→ **PROBLEM**: Reproduce the items verbatim, from the line containing "Given: Click the microphone icon beside 王皓" through the last line of the items, and nothing else.

→ **GIVEN RECORDS**:

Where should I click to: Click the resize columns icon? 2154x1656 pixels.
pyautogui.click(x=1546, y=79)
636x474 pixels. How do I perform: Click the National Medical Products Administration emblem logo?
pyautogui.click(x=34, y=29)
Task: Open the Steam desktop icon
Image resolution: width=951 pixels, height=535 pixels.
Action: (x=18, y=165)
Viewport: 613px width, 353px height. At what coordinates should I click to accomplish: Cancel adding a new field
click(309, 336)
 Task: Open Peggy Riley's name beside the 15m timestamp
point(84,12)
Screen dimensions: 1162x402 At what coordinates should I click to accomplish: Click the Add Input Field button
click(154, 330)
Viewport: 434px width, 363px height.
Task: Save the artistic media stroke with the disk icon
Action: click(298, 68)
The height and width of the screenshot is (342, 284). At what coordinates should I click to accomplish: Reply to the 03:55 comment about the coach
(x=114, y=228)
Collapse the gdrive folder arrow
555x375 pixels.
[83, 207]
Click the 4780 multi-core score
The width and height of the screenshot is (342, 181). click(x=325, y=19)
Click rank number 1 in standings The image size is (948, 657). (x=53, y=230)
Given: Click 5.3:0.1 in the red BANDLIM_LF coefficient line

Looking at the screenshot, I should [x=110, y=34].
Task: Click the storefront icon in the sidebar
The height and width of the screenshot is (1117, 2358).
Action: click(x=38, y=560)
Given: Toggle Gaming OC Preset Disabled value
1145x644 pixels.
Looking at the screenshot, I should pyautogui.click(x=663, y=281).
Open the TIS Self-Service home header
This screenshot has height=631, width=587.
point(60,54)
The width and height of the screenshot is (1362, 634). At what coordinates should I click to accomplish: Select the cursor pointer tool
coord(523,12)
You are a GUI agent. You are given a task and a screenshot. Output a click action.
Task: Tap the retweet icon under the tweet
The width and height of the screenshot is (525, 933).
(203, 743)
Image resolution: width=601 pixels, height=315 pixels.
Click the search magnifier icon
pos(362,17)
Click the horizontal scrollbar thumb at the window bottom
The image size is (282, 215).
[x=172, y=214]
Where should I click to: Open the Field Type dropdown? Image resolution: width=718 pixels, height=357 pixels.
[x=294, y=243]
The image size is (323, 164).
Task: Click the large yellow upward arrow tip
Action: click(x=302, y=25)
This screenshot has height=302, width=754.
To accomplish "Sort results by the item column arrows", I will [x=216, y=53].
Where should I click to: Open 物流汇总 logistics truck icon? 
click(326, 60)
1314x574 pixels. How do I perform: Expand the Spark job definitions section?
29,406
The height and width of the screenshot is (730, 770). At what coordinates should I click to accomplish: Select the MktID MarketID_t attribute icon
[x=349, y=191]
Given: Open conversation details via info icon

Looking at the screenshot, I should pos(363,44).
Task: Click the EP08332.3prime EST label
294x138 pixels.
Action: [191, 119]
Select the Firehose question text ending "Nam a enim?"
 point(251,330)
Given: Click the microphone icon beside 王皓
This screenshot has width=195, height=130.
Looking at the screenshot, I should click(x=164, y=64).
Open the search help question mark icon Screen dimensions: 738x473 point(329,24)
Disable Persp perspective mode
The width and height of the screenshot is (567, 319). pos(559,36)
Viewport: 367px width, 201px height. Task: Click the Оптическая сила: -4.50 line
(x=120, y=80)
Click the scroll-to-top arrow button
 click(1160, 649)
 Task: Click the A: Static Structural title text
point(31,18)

→ **SOLUTION FOR THIS TASK**:
Given: Click the microphone icon beside 王皓
This screenshot has width=195, height=130.
Looking at the screenshot, I should click(x=164, y=64).
Open the search help question mark icon Screen dimensions: 738x473 point(329,24)
Disable Persp perspective mode
The width and height of the screenshot is (567, 319). pos(559,36)
Viewport: 367px width, 201px height. Task: Click the Оптическая сила: -4.50 line
(x=120, y=80)
Click the scroll-to-top arrow button
 click(1160, 649)
 Task: Click the A: Static Structural title text
point(31,18)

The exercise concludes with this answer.